We are having file access type issues with various customers over the past week and in each case MSSENSE.EXE is the only thing accessing the files apart from our application. Note that we do not administer customer's AV ourselves - we are in the position of having to advise our customer's IT vendors on exclusions etc.
I see conflicting reports on the web as to whether MSSENSE.EXE respects folder or file extension exclusions set up for the normal AV scanning, or alternatively that it is possible but Microsoft have to do it on the 365 tenant via a support ticket. For our customers at least, MSSENSE.EXE does not seem to respect file and folder exclusions.

 

What is the definitive answer? Is it possible to exclude files\folders from MSSENSE.EXE? If so, how?

 

Thanks in advance

10 Replies
Do the devices only have Defender AV running or onboarded on Defender for Endpoint?
Mostly onboarded on Defender For Endpoint but possibly some just Defender AV, thanks.
They would have to be MDE onboarded is mssense.exe is involved. mssense is not part of regular Defender, it is started up when device is onboarded to MDE
Thanks. Is it possible to create exclusions for MSSENSE.EXE in that scenario ?
The only way I know about is to contact Microsoft support about it. There isn't an option in the customer console for it.
Thanks for your reply.

So as I understand it we have a situation where a Microsoft component with self-modifying behaviour can cause havoc with third party applications, but it might not cause the same havoc two days in a row or for two different customers, or it might cause a different type of havoc. If I were to set up a test environment to prove the issue it might not be replicable at all. And there's no way for the paying customer to turn this off.

Thanks Microsoft.

@AlanPBourke how is the enrollment done? If managed through Defender portal or Intune, then it maybe possible to configure the necessary exclusions. Also, have you tried running advanced hunting queries to check for blocking policies?

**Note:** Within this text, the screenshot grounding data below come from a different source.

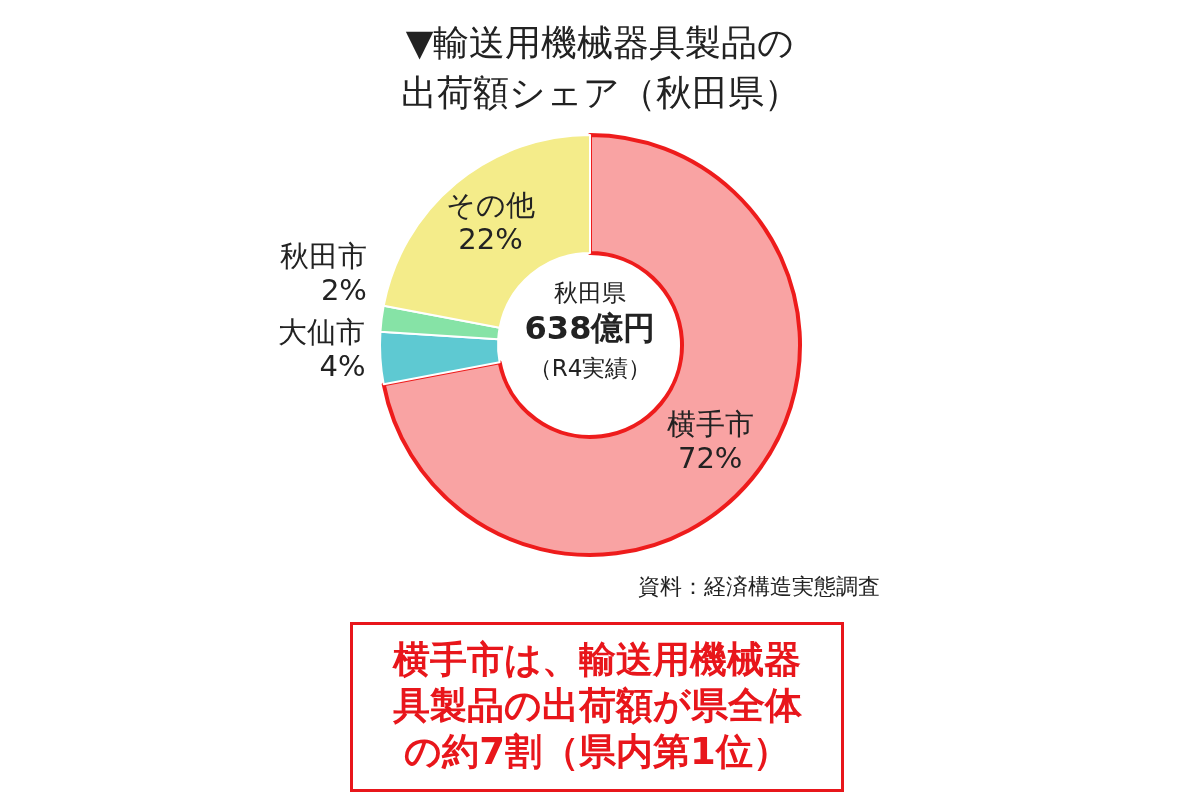 This screenshot has width=1200, height=800. I want to click on data-label: 4%, so click(342, 366).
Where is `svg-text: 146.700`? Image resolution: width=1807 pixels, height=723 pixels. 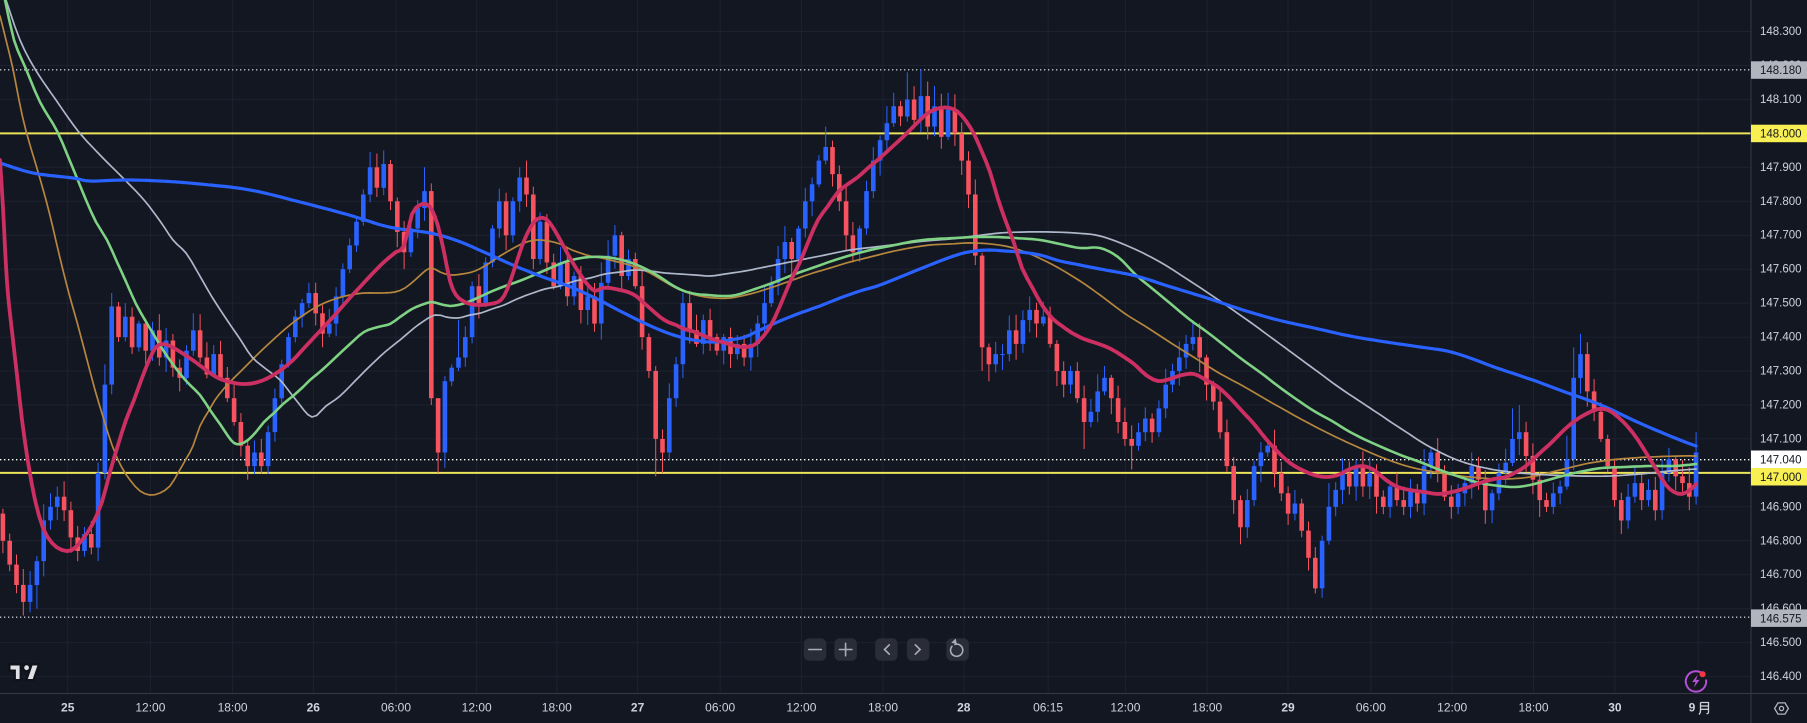
svg-text: 146.700 is located at coordinates (1781, 575).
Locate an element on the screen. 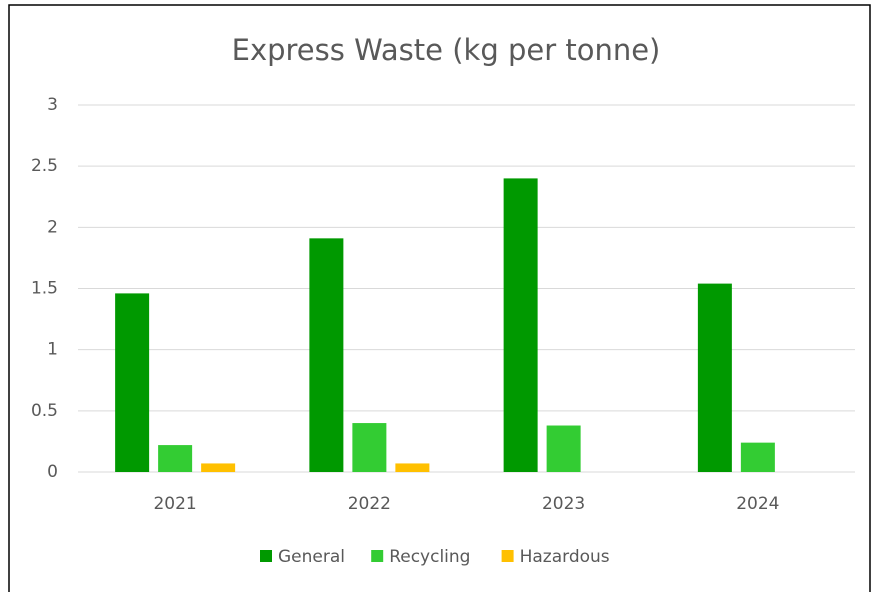 This screenshot has width=872, height=592. legend-label: General is located at coordinates (312, 557).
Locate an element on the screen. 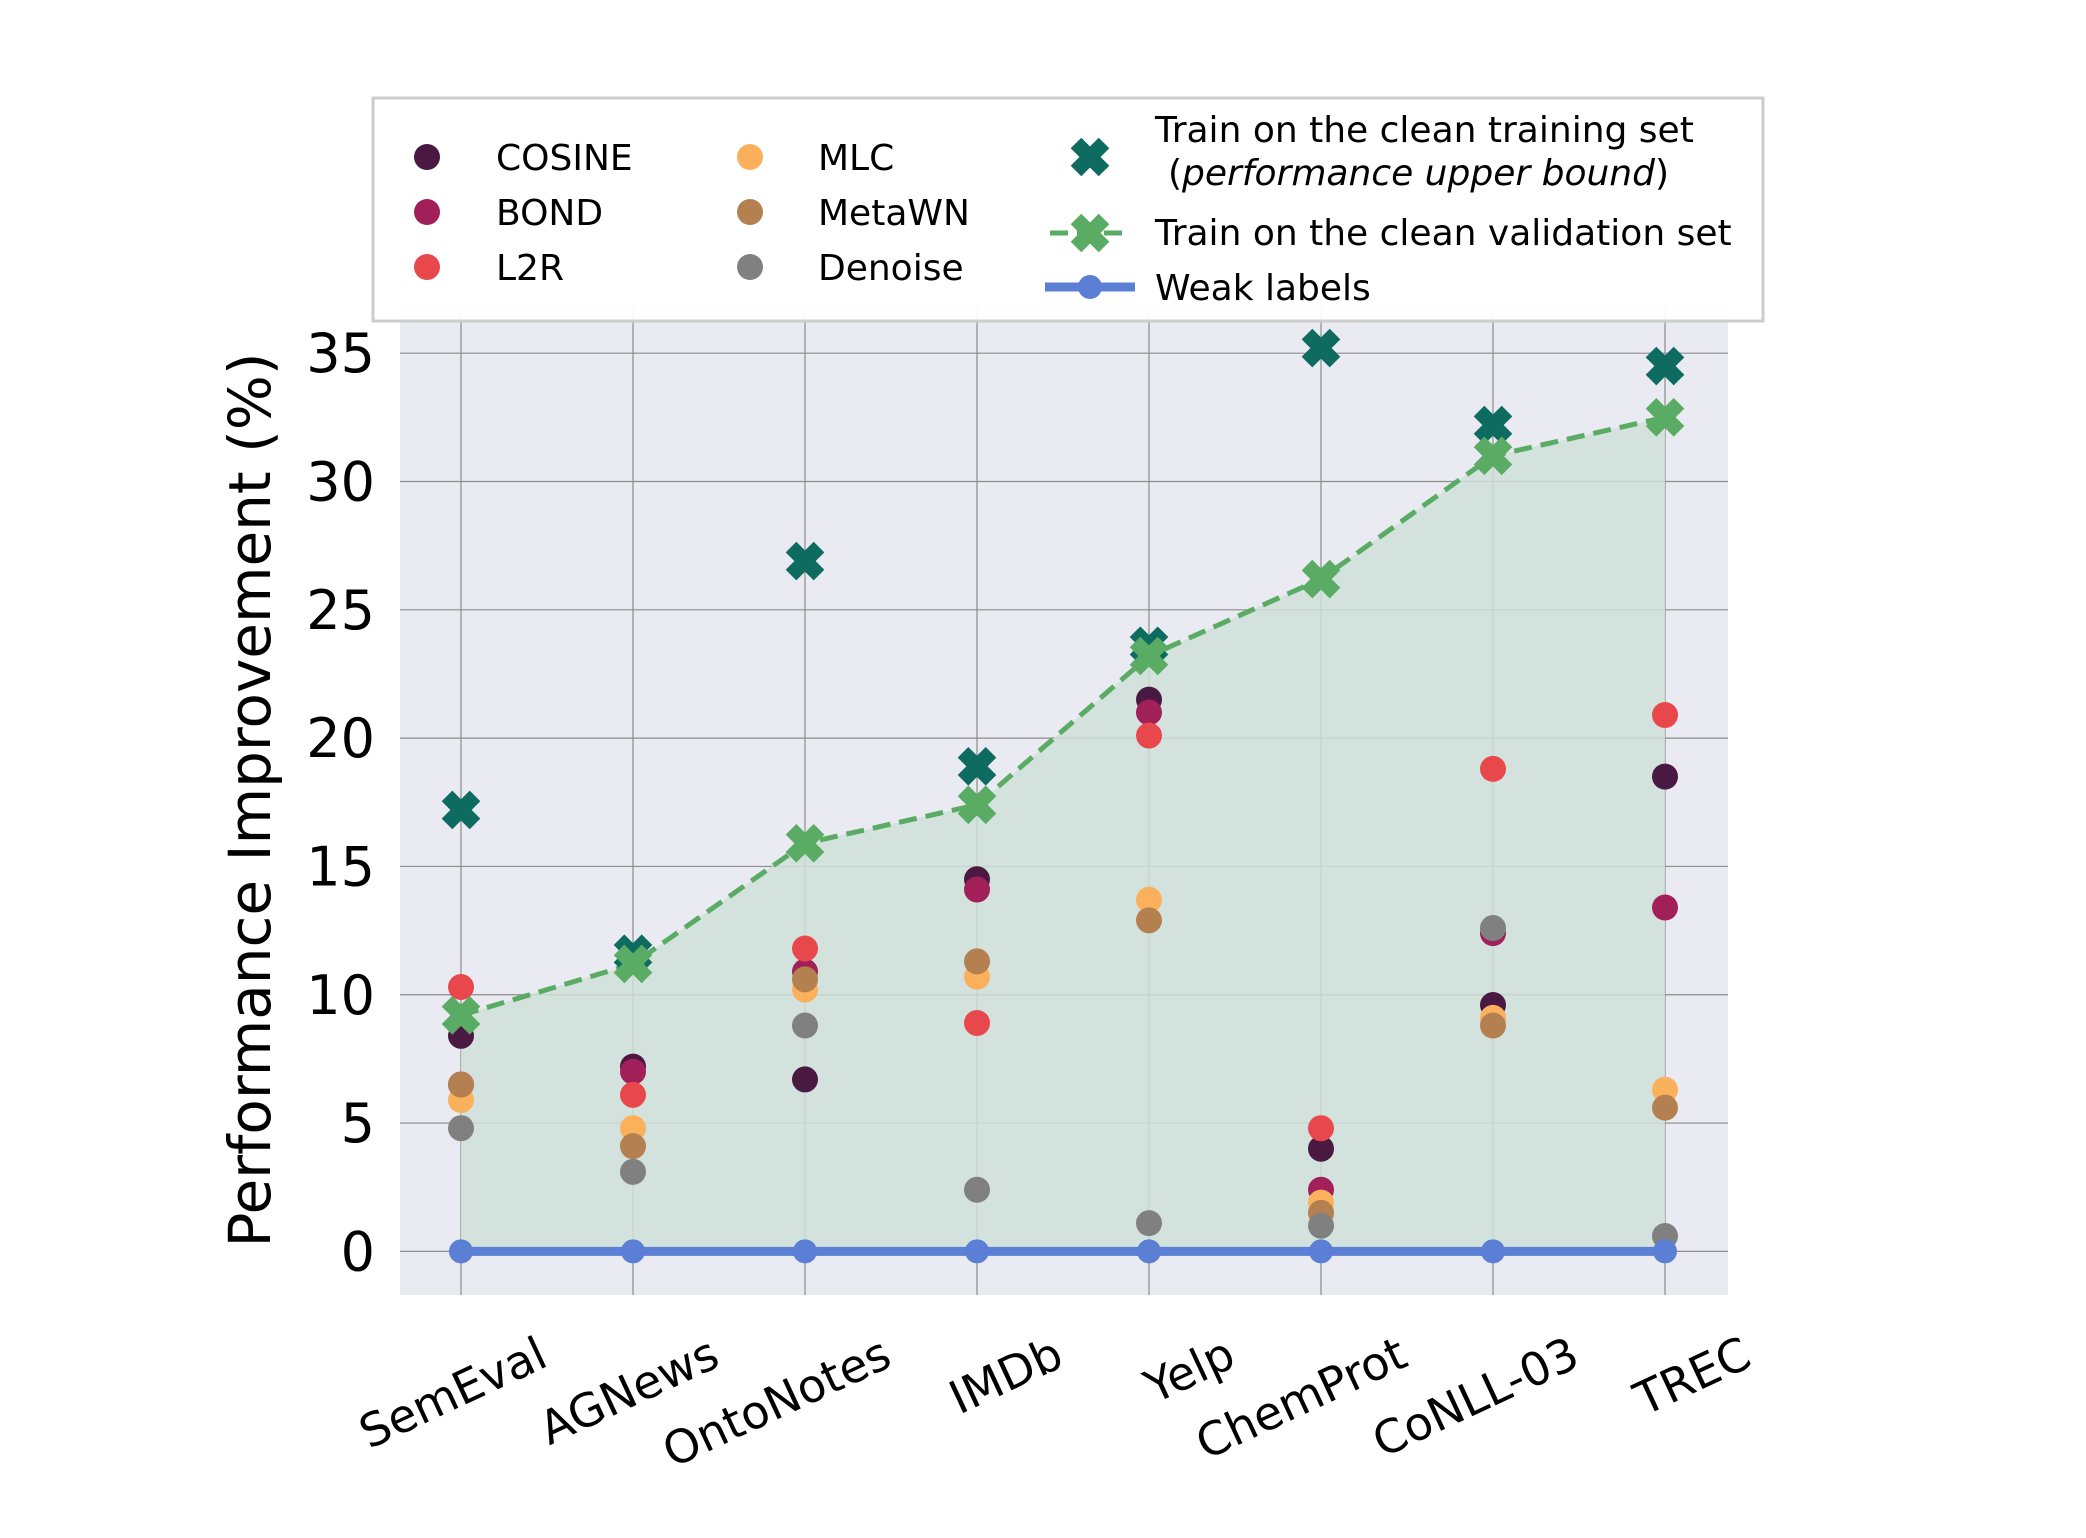 This screenshot has width=2086, height=1538. legend-marker-clean-validation-stroke is located at coordinates (1090, 233).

best response confirmed by AlanPBourke (Brass Contributor)
Solution

@AlanPBourke We had a similar issue with some of our apps, you will need to open a case with support to have them put the EDR Exclusion in for you.  These are separate from the AV exclusions you add in the security policies.  When you do open that ticket they will ask you to run the client analyzer tool to capture what mssense is touching, without that, they will not add the exclusion.  They are working on getting the feature added to where you can add your own without supports involvement, you might see if there is a private preview that support can add you into. 

I don't have any access to do anything in terms of Intune etc. I am in the position of having to tell our customers IT vendors what to do since they can't be bothered to do it themselves.
It sounds like EDR exclusions are needed vs AV exclusions. A majority of the issues i've seen is that its an ASR rule causing random blocks/permission issues/access denied. Check to see what kind of audits or blocks you are getting in the ASR report or if any of the applications you are experiencing issues with are showing up.
1 best response

Accepted Solutions
best response confirmed by AlanPBourke (Brass Contributor)
Solution

@AlanPBourke We had a similar issue with some of our apps, you will need to open a case with support to have them put the EDR Exclusion in for you.  These are separate from the AV exclusions you add in the security policies.  When you do open that ticket they will ask you to run the client analyzer tool to capture what mssense is touching, without that, they will not add the exclusion.  They are working on getting the feature added to where you can add your own without supports involvement, you might see if there is a private preview that support can add you into.